**PROBLEM TO WORK ON:** From the data below, copy every line that contains the string "icon". Case matters, so only lines with an exact match count.

·····

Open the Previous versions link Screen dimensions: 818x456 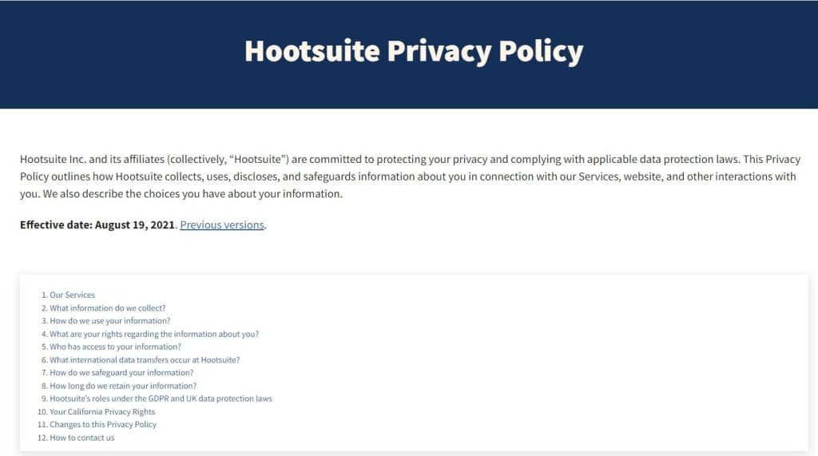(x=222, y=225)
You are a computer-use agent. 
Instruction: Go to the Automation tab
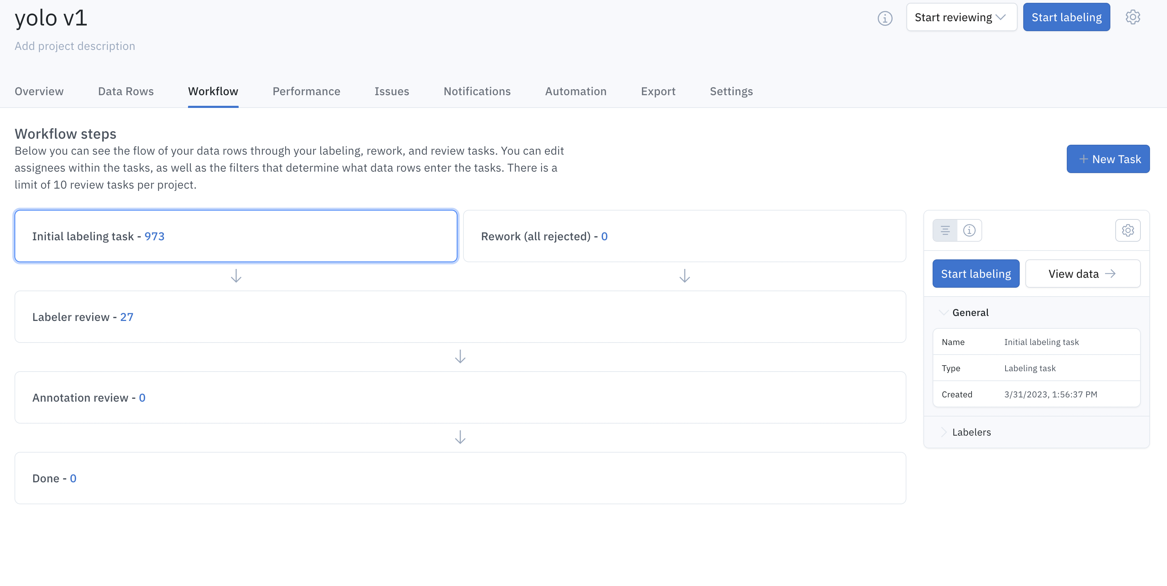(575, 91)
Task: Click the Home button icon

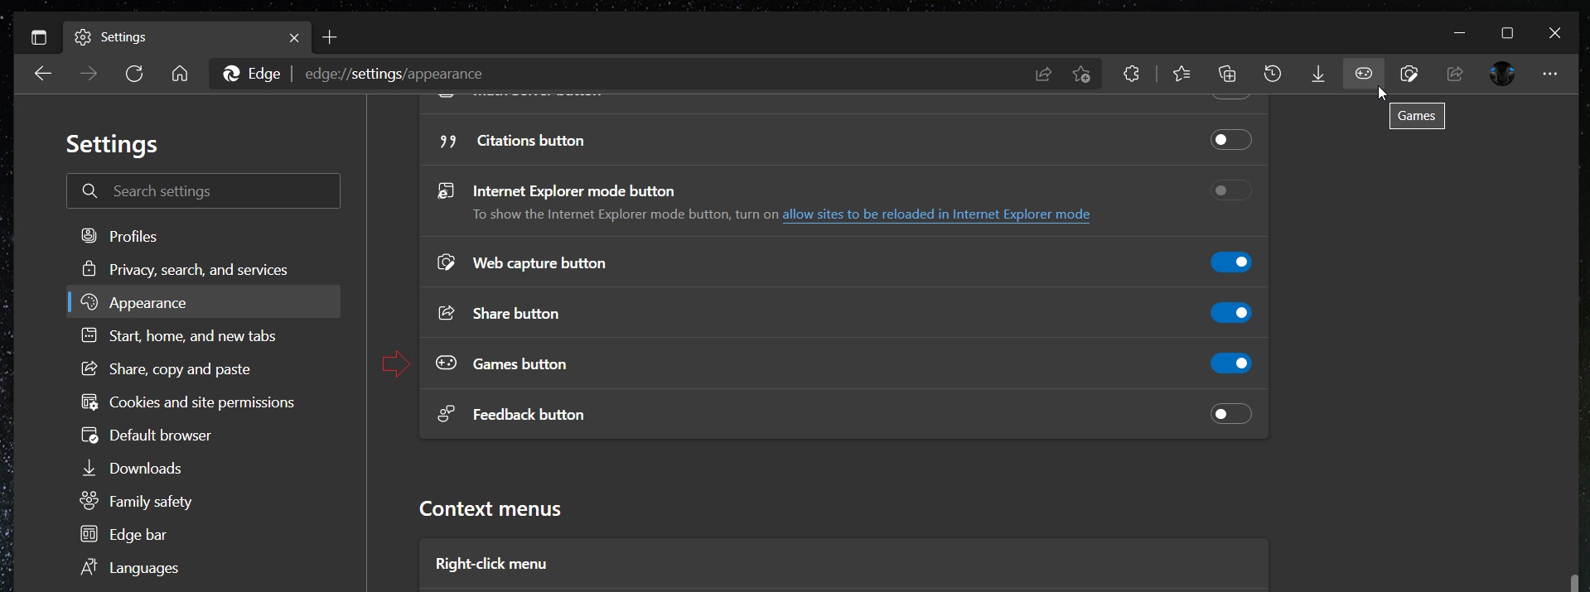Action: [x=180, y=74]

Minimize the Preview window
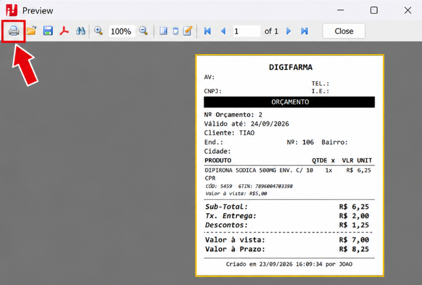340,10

·····

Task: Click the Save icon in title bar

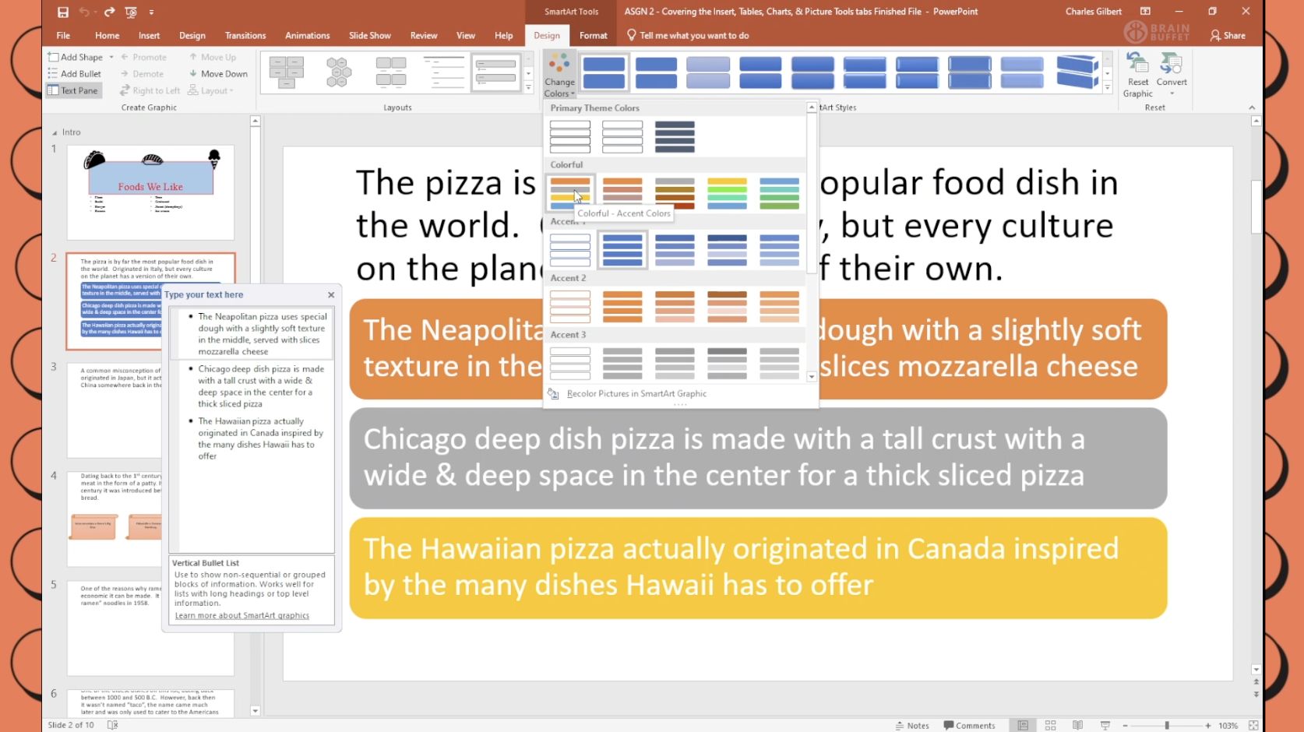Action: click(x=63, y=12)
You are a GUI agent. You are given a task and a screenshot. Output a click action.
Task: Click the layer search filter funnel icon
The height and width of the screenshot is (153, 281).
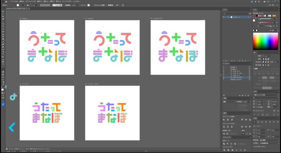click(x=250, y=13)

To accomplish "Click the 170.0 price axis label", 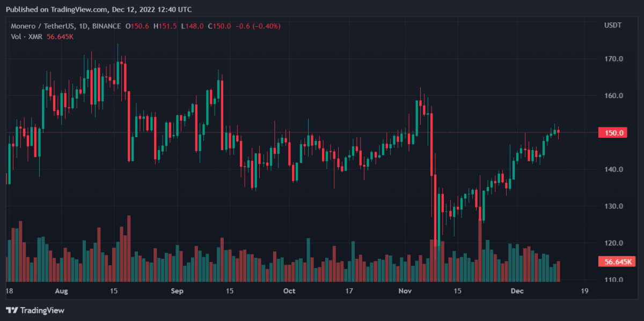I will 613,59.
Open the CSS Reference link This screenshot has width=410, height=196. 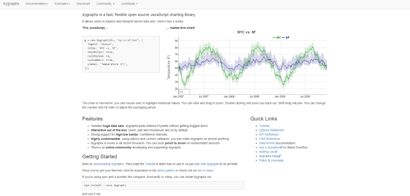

·····

**REPLY TO THE TASK:**
Task: Click the Home button icon
Task: Click the Save icon in title bar
Task: Click the layer search filter funnel icon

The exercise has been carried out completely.